People find themselves crying a lot, not being able to concentrate, being upset, and feeling depressed.
"These are all of the initial emotions that go with the discovery of the betrayal," Weiner-Davis tells WebMD. "However, emotions change over time."
When the initial shock of an affair is over, then it is time for both people in the relationship to examine what role they played in letting the relationship slide down such a slippery slope:
- "You have to stop the affair, first and foremost," says Jamie Turndorf, PhD, a couples therapist in New York. "You can't reinvest in the marriage if you have one foot out the door."
- Remember that there will be ups and downs after an affair. "The road to recovery after an affair is jagged, and that is completely normal," says Weiner-Davis.
- "The person who had the affair needs to be willing to discuss what happened openly if the betrayed spouse wants to do that," says Weiner-Davis.
- "The person who had an affair has to be willing to be accountable for his or her whereabouts, even though he or she thinks that may be unfair," says Weiner-Davis.
- "There needs to be a willingness to make promises and commitments about the future, that an affair will not happen again," says Weiner-Davis.
- The betrayed person should set the timetable for recovery. "So often the person who cheated is eager to put the past in the past, but he or she really has to honor the other person's timetable," says Weiner-Davis.

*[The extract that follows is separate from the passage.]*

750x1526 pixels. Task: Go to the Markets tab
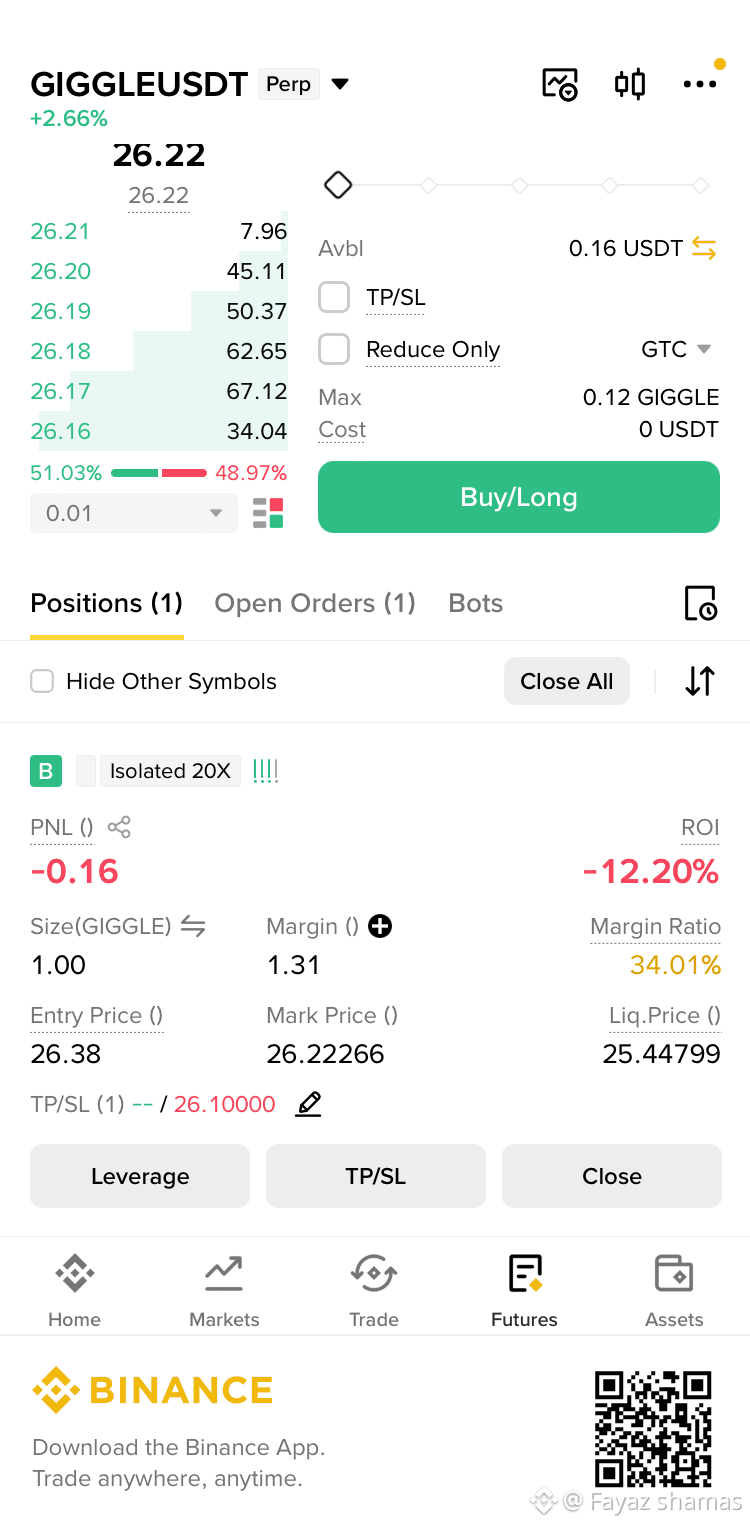[x=224, y=1291]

- "The person who had the affair should examine the personal reasons for straying and what needs to change to avoid the temptation in the future," says Weiner-Davis.
- As for moving forward, both people in the relationship should take responsibility for building a new foundation. "Both people in the relationship should ask the other what he or she can do to rebuild the connection and what actions should be avoided because they are breaking it," says Turndorf, author of Till Death Do Us Part (Unless I Kill You First). "Even the person who was cheated on should say to herself, 'What role did I play in driving you away and what can I do to make you more connected to me in the future?'"
- Try marriage therapy or take a marriage education class. "You really need to find a counselor or therapist who is pro-marriage, and can help get your relationship back on track," say Weiner-Davis. "Steer clear of therapists who see infidelity as a marital death sentence -- it isn't."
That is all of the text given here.